Le choix des molécules à tester joue un rôle essentiel dans le succès d'un criblage destiné à identifier de nouveaux composés bioactifs. Les deux étapes importantes dans la préparation des molécules pour le criblage sont le choix de l'espace chimique à considérer et la sélection des molécules pertinentes dans cet espace.
Idéalement la préparation des composés destinés au criblage devrait se faire grâce à un logiciel dédié à cette problématique. Il n'existe cependant aucun logiciel qui soit complètement adapté. Nous avons donc entrepris le développement d'un logiciel de ce type : ScreeningAssistant.
Ce logiciel s'appuie sur un système de gestion de bases de données et permet de créer et de maintenir à jour des chimiothèques de plusieurs millions de molécules uniques provenant de fournisseurs différents. Il permet également de filtrer les structures, en éliminant les molécules potentiellement problématiques ou avec des probabilités d'activités faibles, et de sélectionner un ensemble de composés divers.

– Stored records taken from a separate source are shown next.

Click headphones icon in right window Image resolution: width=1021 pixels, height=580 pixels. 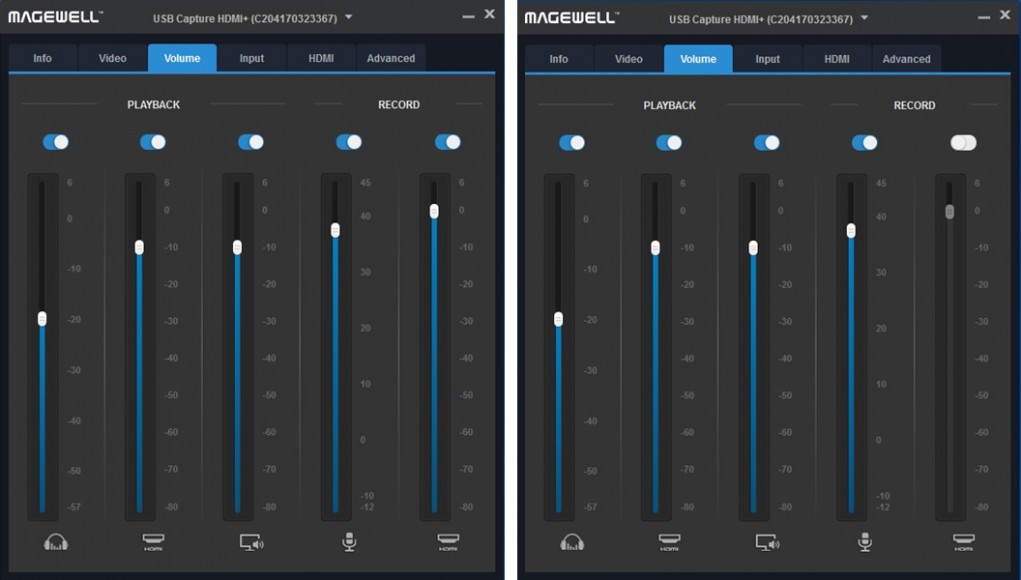[572, 542]
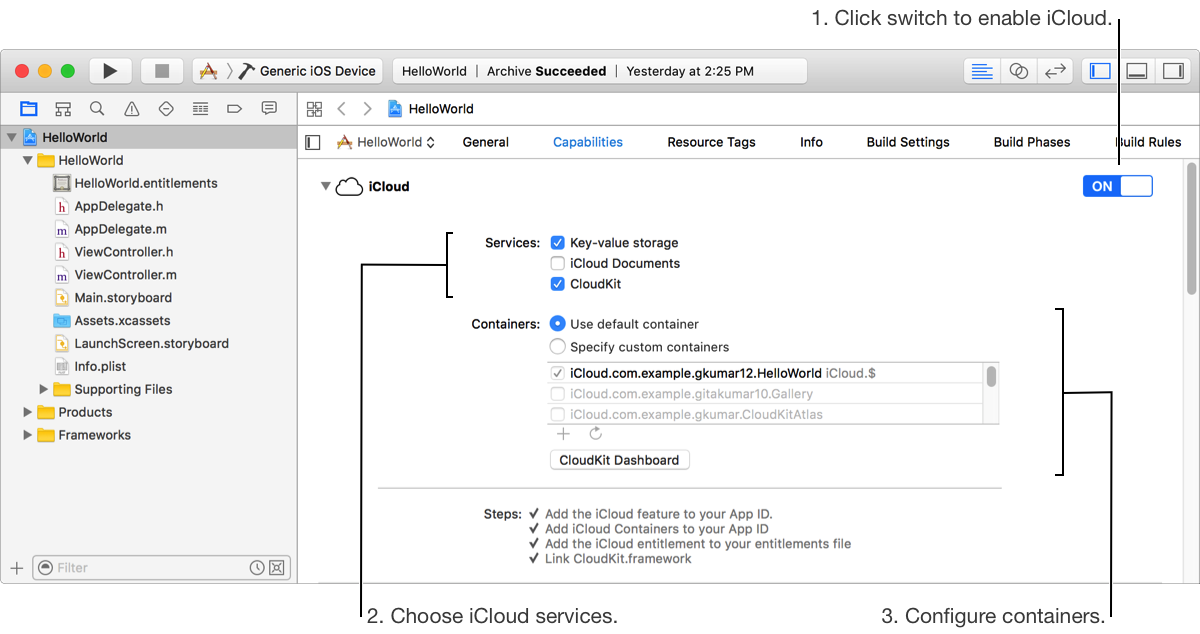Uncheck Key-value storage service
This screenshot has height=634, width=1200.
point(558,242)
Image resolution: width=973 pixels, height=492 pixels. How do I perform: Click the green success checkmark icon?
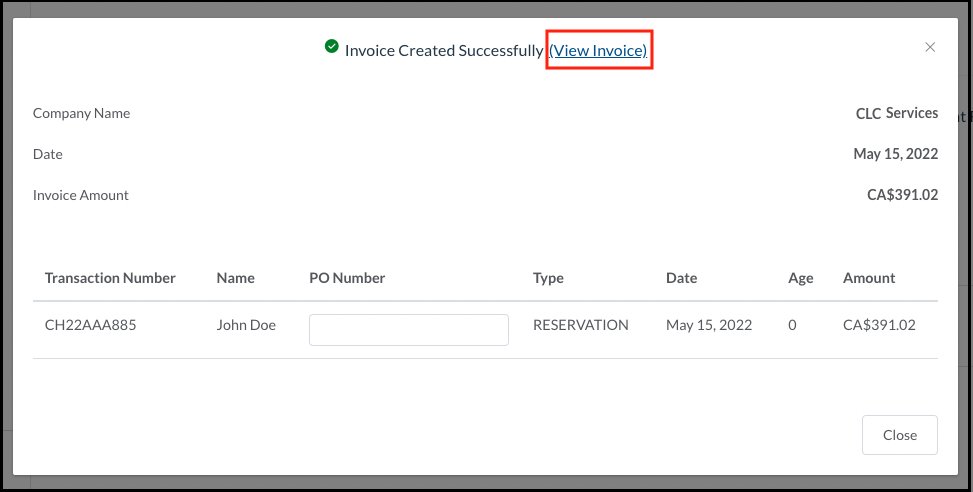(x=332, y=46)
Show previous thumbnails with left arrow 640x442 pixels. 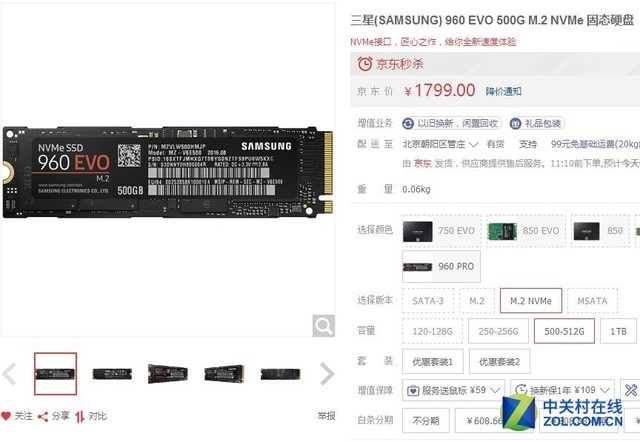click(x=9, y=373)
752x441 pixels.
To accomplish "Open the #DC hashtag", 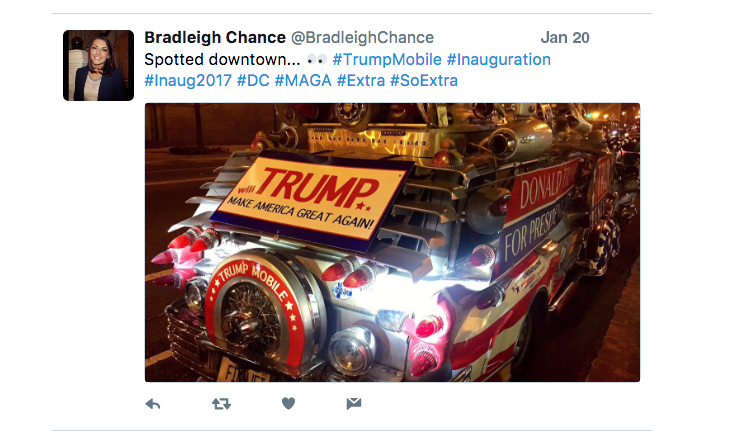I will 253,81.
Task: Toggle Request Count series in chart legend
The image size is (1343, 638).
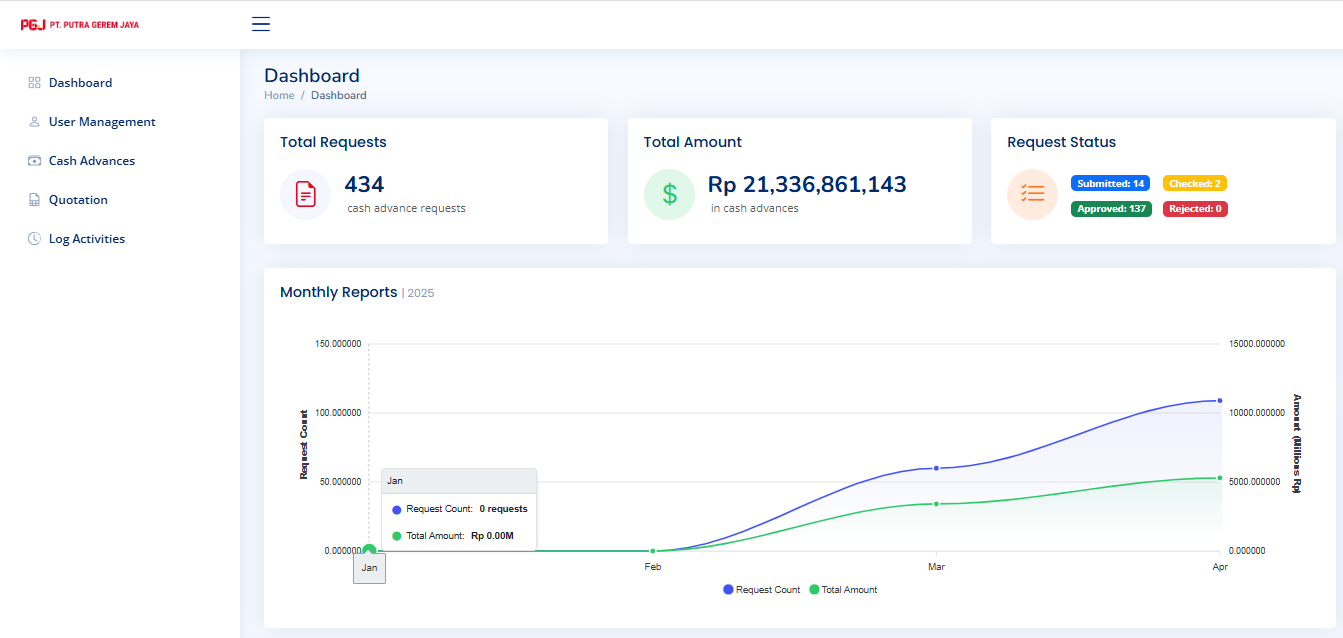Action: [x=761, y=590]
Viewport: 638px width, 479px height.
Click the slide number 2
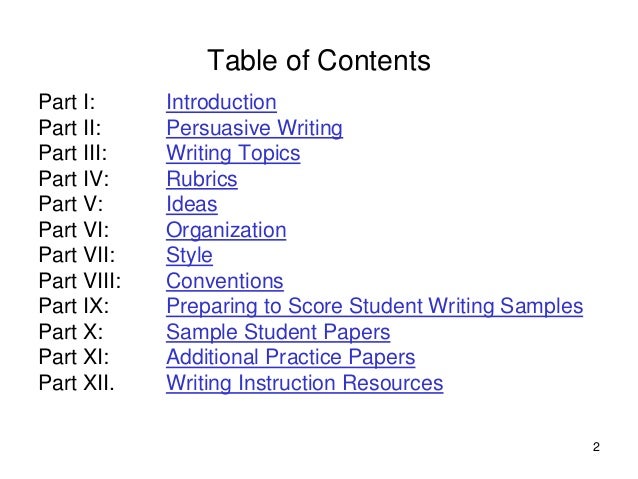(x=596, y=447)
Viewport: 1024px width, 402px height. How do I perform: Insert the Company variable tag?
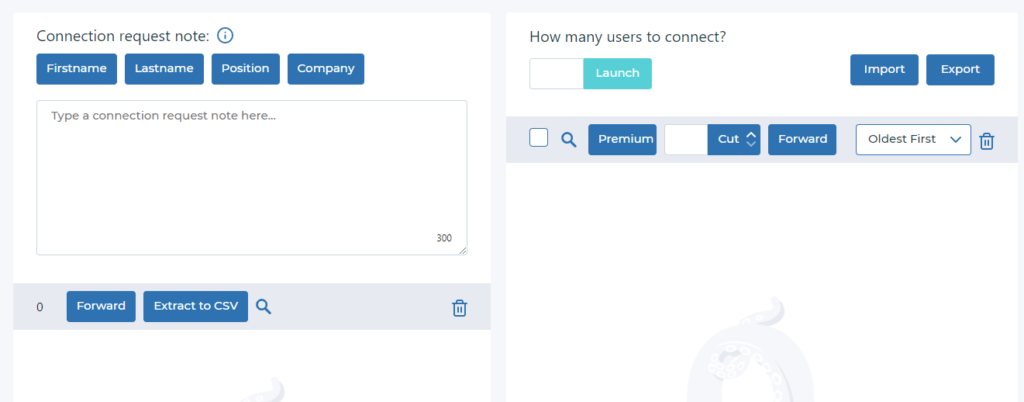click(x=326, y=69)
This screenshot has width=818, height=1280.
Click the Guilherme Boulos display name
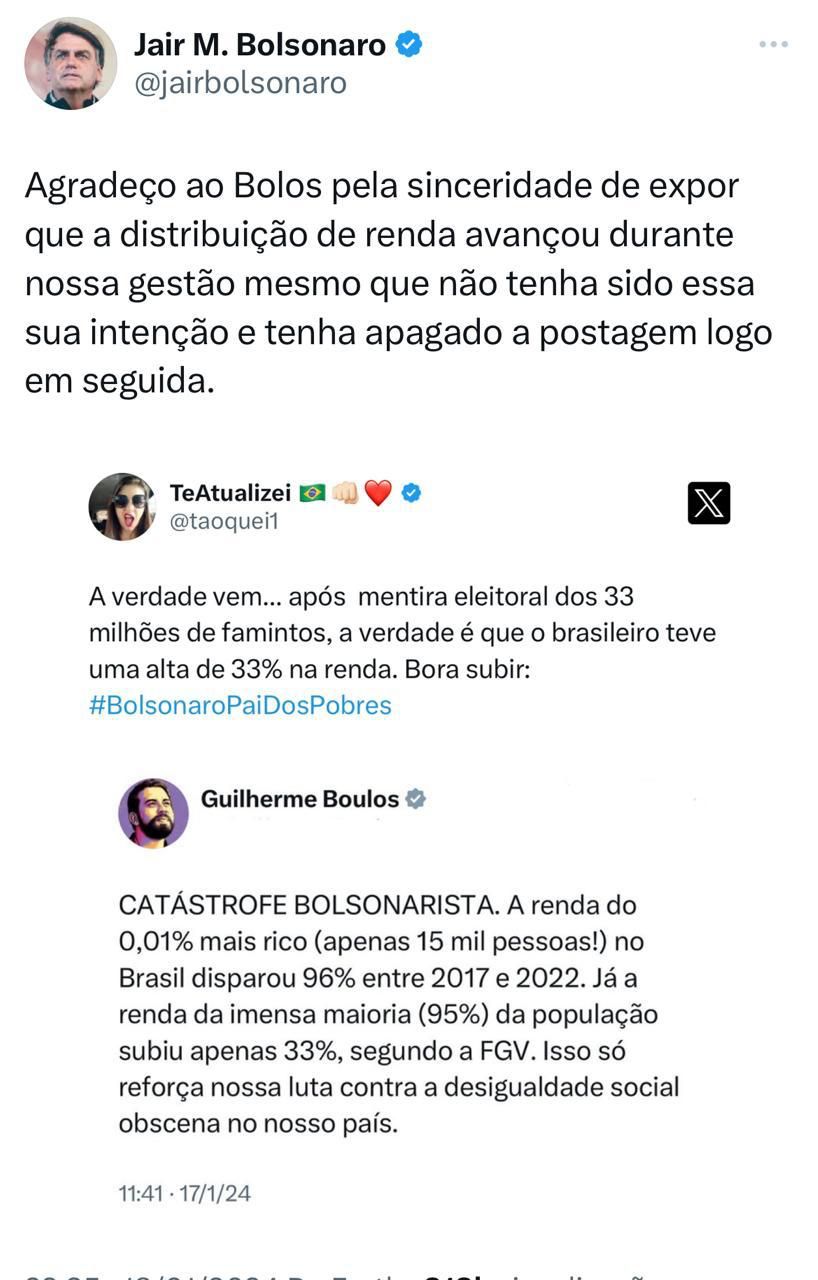coord(301,799)
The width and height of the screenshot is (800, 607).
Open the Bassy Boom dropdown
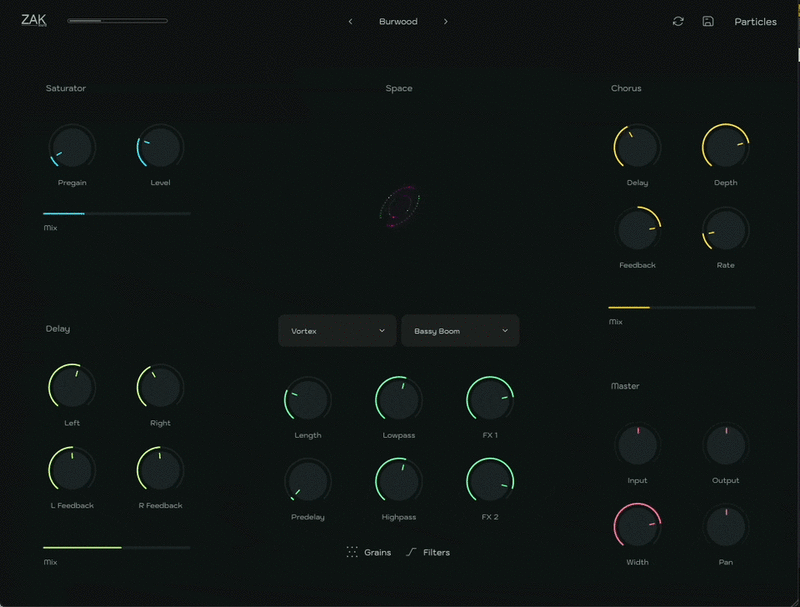click(460, 331)
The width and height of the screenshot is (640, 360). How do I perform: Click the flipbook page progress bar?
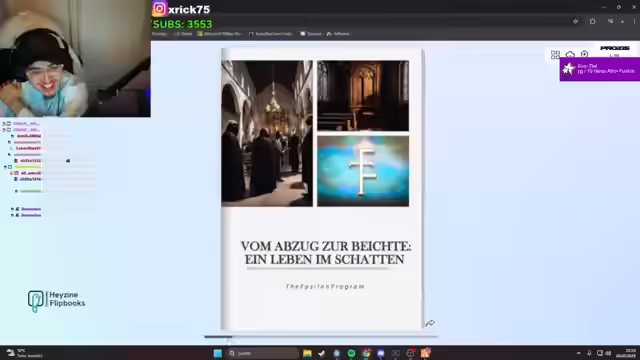[320, 337]
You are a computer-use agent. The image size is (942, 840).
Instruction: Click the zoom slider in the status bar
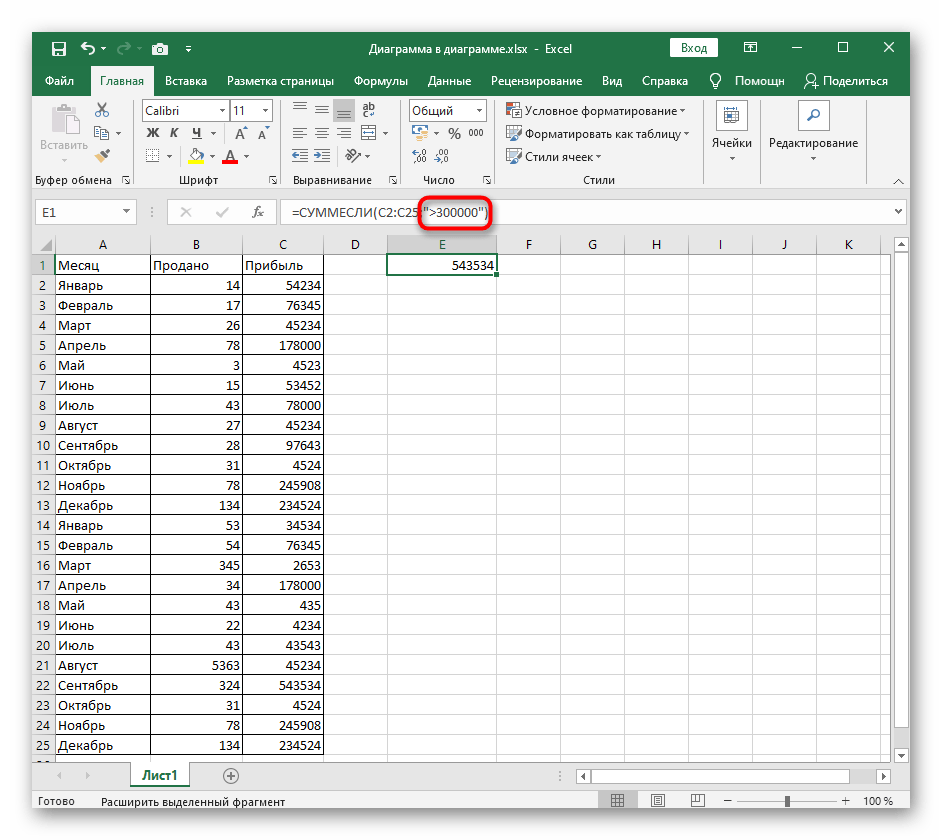click(787, 801)
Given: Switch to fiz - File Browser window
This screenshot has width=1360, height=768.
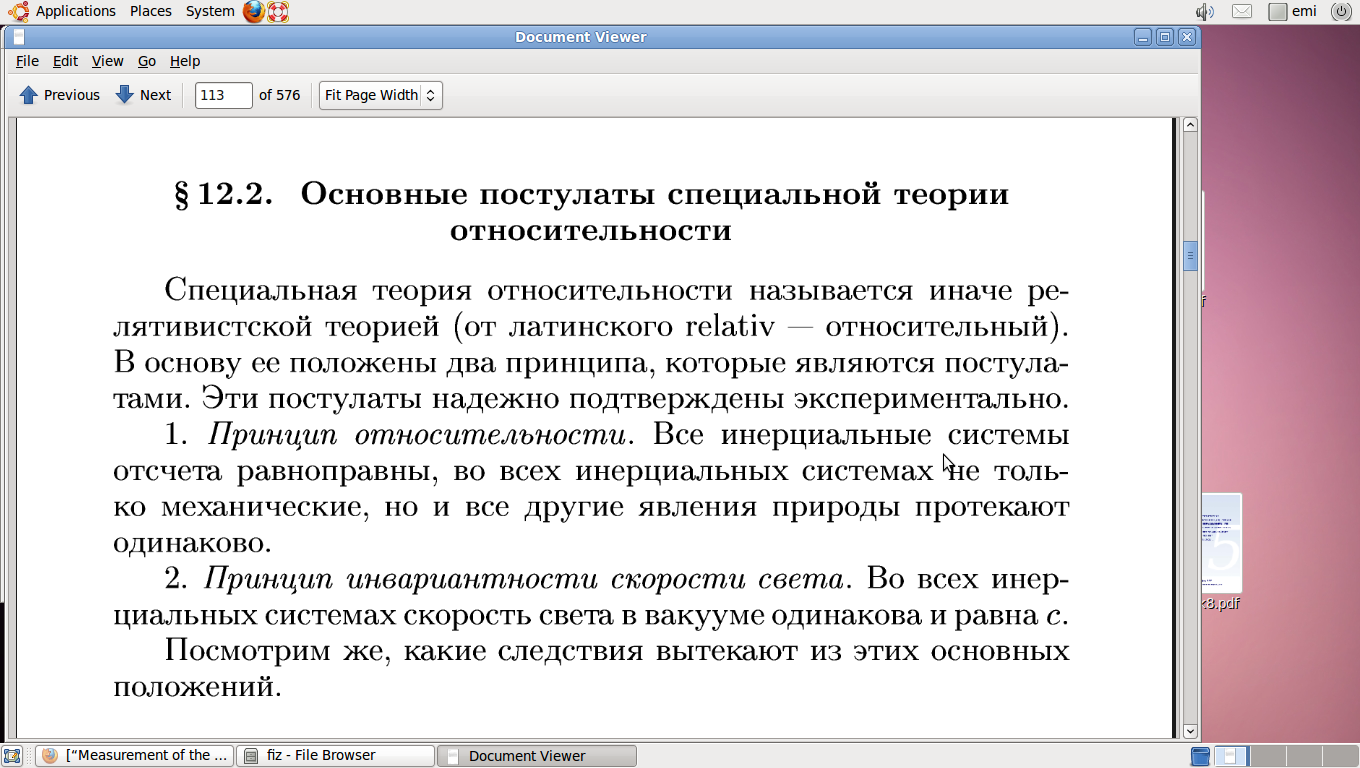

Ce logiciel a été utilisé pour l'analyse d'une base de 5 millions de références provenant de 38 fournisseurs de produits chimiques. La proportion de composés uniques, originaux, « drug-like », « lead-like », et divers ont été comparés. La diversité a été étudiée en utilisant des notions différentes, et un score de diversité globale, prenant en compte la diversité suivant les différents critères, a été proposé.
Différentes applications de sélection de composés pour le criblage sont présentées. Ces applications utilisent le programme ScreeningAssistant et d'autres algorithmes développés pour résoudre certains problèmes particuliers.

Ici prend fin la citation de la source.